* _GIVEN DATA_
>>>
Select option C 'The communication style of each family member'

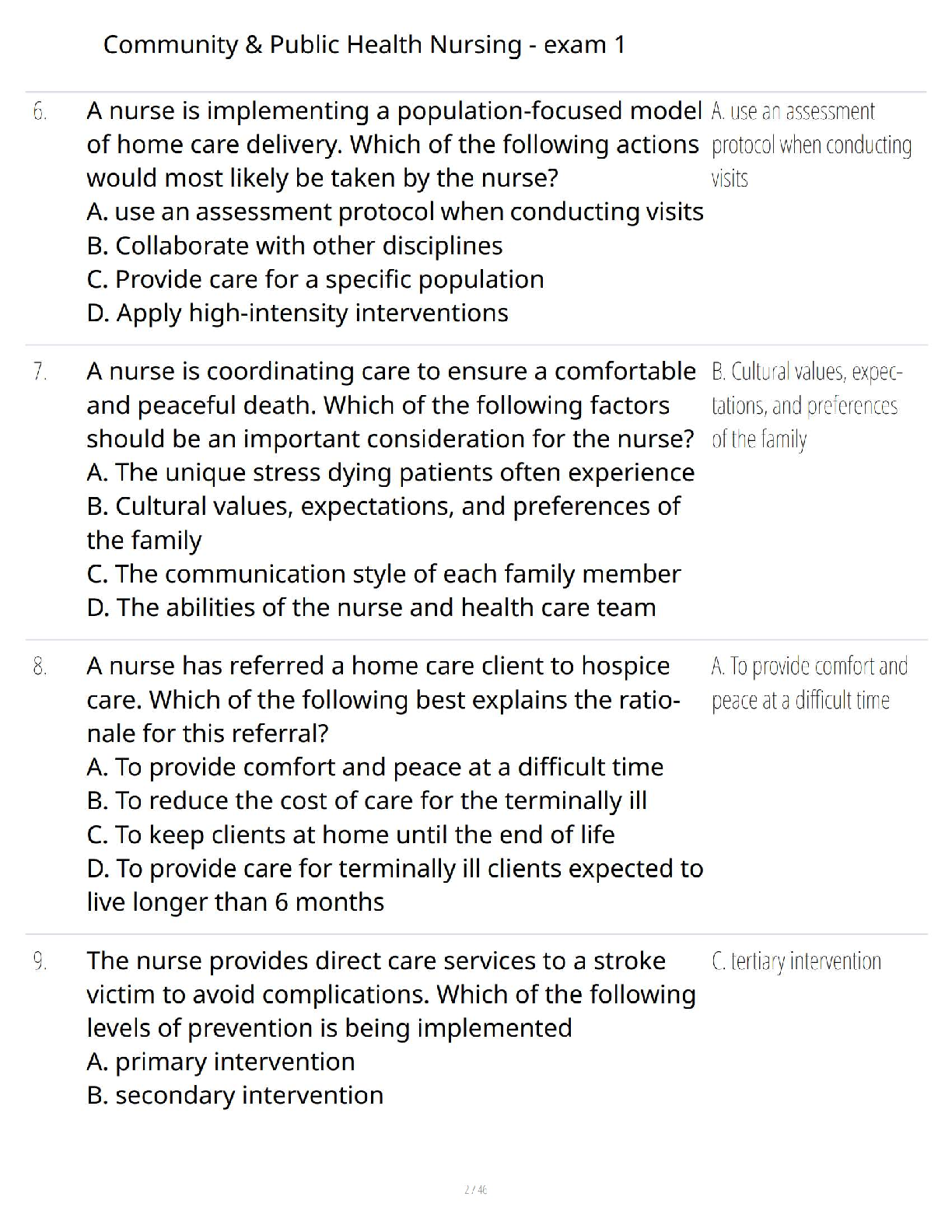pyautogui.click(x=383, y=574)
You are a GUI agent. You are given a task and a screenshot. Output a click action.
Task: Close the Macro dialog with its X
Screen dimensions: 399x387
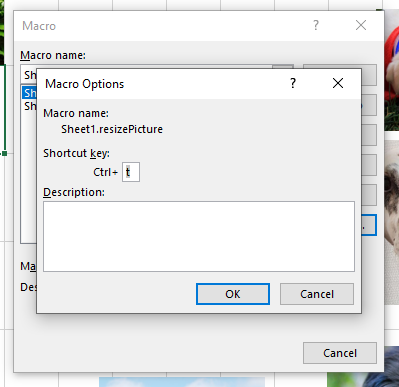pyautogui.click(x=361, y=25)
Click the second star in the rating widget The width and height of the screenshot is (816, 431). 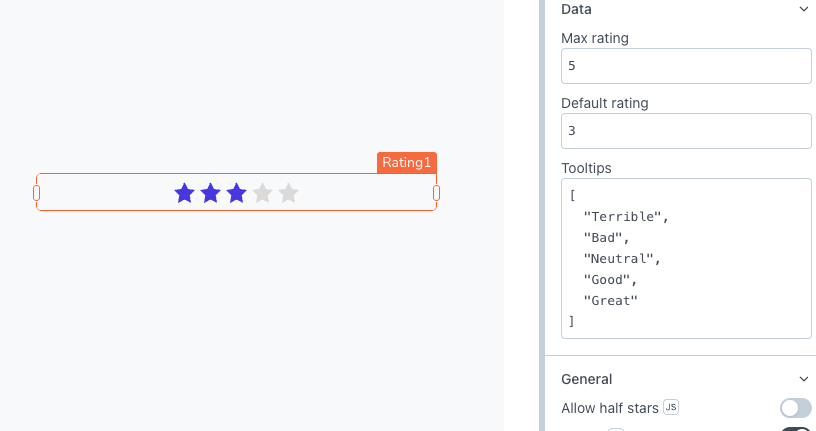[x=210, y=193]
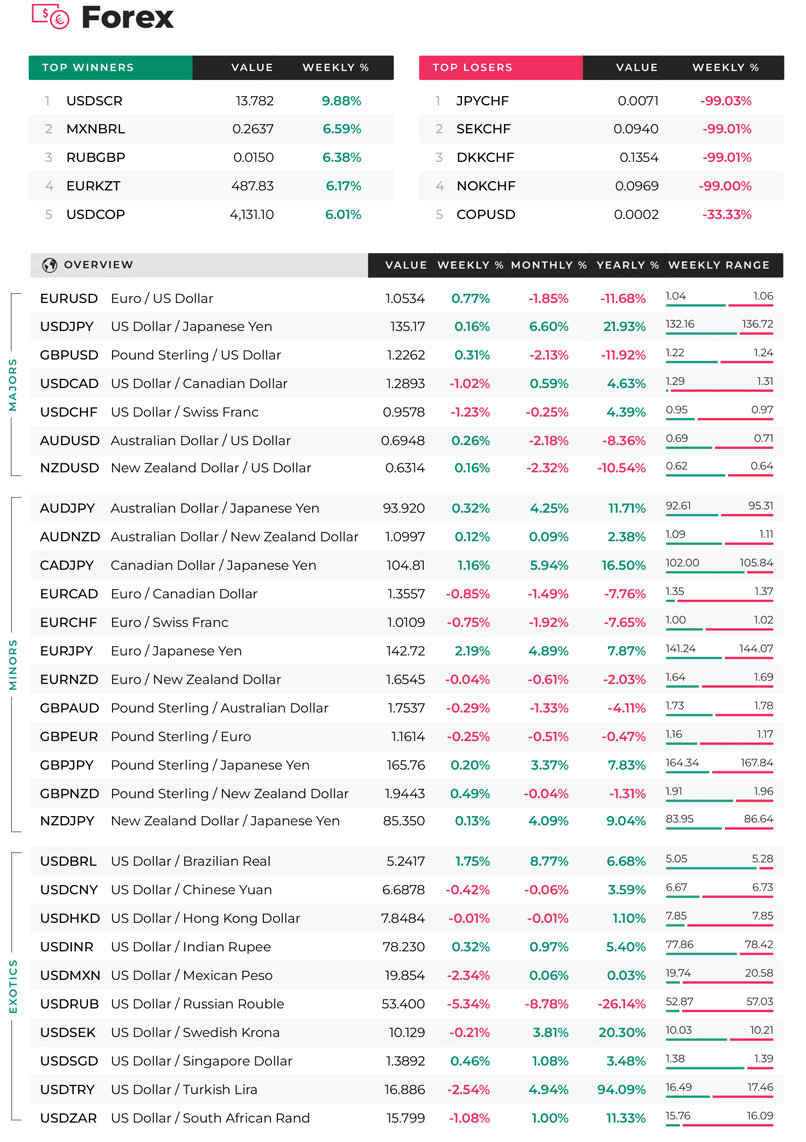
<<<
* _WHAT NEEDS TO BE DONE_
Repeat word for word the lines above, from the first entry through the line containing "Task: Close the Macro dialog with its X", with both ends kept and the pictures dropped.

* _RESPONSE FOR THIS EXERCISE_
Select option C 'The communication style of each family member'

pyautogui.click(x=383, y=574)
You are a GUI agent. You are given a task and a screenshot. Output a click action.
Task: Close the Macro dialog with its X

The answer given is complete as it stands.